* **Challenge**
In two sentences, summarize the text about Karl William Kapp.

* **Text provided**
* begin *
- Born: October 27, 1910 Königsberg, East Prussia, Imperial Germany
- Died: April 4, 1976 (aged 65) Dubrovnik, Yugoslavia

Academic work
- Discipline: Evolutionary economics, institutional economics
- School or tradition: Institutional economics

= Karl William Kapp =

German-American economist (1910–1976)

Karl William Kapp (October 27, 1910 – April 4, 1976) was a German-American economist and professor of economics at the City University of New York and later the University of Basel. Kapp's main contribution was the development of a theory of social costs that captures urgent socio-ecological problems and proposes preventative policies based on the precautionary principle. His theory is in the tradition of various heterodox economic paradigms, such as ecological economics, Marxian economics, social economics, and institutional economics. As such, Kapp's theory of social costs was an ongoing debate with neoclassical economics and the rise of neoliberalism. He was an opponent of the compartmentalisation of knowledge and championed, instead, the integration and humanization of the social sciences. He is regarded as a foundational thinker in the development of social ecological economics.
* end *
* **Data lines**
* begin *
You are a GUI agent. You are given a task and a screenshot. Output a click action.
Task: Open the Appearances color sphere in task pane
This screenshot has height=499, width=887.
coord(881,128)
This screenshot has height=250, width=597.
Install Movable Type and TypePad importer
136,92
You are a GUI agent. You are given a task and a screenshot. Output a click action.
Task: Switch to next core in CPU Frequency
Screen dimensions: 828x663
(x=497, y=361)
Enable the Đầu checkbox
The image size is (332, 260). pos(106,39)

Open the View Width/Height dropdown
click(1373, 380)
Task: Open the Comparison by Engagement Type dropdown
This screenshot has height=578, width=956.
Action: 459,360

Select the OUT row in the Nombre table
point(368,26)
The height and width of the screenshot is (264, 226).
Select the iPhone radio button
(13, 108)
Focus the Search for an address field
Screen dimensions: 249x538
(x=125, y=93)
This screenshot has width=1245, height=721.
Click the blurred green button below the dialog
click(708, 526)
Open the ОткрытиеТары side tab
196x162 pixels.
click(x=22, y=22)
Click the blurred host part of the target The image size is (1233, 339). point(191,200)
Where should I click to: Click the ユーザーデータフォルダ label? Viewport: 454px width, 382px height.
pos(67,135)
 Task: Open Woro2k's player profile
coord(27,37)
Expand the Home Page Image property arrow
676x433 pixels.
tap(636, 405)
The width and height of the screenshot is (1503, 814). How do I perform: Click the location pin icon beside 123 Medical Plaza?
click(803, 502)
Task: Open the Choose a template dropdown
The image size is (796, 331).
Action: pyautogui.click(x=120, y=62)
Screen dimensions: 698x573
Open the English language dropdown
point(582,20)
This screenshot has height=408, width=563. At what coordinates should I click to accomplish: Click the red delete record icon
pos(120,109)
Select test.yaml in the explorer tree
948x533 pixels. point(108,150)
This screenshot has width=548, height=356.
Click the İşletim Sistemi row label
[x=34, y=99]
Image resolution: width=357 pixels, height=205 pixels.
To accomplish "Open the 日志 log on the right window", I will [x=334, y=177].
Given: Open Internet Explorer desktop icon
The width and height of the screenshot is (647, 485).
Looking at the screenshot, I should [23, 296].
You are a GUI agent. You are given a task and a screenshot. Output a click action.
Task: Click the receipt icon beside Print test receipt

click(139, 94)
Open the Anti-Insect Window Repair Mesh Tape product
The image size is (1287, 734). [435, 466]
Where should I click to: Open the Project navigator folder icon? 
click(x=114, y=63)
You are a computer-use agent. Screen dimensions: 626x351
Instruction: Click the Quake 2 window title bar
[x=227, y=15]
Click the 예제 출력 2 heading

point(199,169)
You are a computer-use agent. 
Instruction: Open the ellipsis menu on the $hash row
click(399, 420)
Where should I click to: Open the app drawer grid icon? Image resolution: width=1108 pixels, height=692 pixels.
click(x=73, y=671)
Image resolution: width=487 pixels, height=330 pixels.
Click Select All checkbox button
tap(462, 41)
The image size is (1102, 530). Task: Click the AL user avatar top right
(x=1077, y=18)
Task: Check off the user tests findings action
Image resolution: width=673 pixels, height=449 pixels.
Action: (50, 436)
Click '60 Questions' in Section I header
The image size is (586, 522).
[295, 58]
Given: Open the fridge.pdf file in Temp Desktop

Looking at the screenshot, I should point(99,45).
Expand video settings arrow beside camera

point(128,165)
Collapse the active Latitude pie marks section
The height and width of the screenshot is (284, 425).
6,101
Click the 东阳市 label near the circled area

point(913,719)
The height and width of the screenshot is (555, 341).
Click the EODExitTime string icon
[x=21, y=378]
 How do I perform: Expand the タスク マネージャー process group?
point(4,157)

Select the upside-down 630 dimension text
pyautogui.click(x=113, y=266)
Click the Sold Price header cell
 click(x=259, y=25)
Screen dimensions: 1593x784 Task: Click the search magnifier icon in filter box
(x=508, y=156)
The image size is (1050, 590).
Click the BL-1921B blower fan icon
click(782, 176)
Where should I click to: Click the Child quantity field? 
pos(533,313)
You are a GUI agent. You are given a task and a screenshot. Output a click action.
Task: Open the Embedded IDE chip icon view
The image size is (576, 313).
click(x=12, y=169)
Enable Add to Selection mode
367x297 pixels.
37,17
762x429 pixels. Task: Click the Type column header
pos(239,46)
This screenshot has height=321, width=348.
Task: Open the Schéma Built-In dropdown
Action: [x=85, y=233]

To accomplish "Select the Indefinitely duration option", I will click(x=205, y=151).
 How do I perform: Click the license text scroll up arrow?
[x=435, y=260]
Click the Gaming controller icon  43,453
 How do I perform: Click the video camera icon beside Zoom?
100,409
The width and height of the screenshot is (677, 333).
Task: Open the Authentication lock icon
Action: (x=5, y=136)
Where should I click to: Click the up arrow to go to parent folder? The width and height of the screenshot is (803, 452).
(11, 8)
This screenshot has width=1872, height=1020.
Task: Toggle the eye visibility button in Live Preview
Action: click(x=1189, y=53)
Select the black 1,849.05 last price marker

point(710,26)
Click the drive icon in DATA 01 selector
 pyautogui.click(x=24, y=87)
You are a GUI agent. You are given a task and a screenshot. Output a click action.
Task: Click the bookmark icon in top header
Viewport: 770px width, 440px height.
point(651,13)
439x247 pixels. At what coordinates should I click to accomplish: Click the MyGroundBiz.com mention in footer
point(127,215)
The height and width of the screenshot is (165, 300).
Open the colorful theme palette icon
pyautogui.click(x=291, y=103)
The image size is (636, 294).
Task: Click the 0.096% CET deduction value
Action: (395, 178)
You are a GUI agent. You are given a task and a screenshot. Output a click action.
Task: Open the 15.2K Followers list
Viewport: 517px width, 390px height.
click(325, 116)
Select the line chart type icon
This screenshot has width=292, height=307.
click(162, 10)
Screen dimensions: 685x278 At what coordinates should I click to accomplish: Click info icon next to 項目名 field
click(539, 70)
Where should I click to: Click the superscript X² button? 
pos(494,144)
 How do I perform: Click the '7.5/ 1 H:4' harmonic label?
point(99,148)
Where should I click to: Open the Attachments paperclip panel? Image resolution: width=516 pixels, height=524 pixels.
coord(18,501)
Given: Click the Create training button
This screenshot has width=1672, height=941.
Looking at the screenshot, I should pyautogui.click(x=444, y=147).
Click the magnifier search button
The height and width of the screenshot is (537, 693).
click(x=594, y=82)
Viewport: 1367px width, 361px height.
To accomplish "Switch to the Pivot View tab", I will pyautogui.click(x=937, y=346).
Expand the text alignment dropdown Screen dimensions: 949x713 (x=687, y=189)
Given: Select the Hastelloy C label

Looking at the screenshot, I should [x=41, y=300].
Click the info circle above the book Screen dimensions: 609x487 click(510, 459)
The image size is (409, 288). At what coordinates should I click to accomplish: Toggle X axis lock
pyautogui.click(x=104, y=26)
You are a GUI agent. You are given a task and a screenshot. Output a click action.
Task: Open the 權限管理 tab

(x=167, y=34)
* end *
* **Output for this task**
Karl William Kapp (1910–1976) was a German-American economist who taught economics at the City University of New York and later at the University of Basel. His main contribution was a theory of social costs that addresses urgent socio-ecological problems and proposes preventative policies based on the precautionary principle, and he is regarded as a foundational thinker in social ecological economics.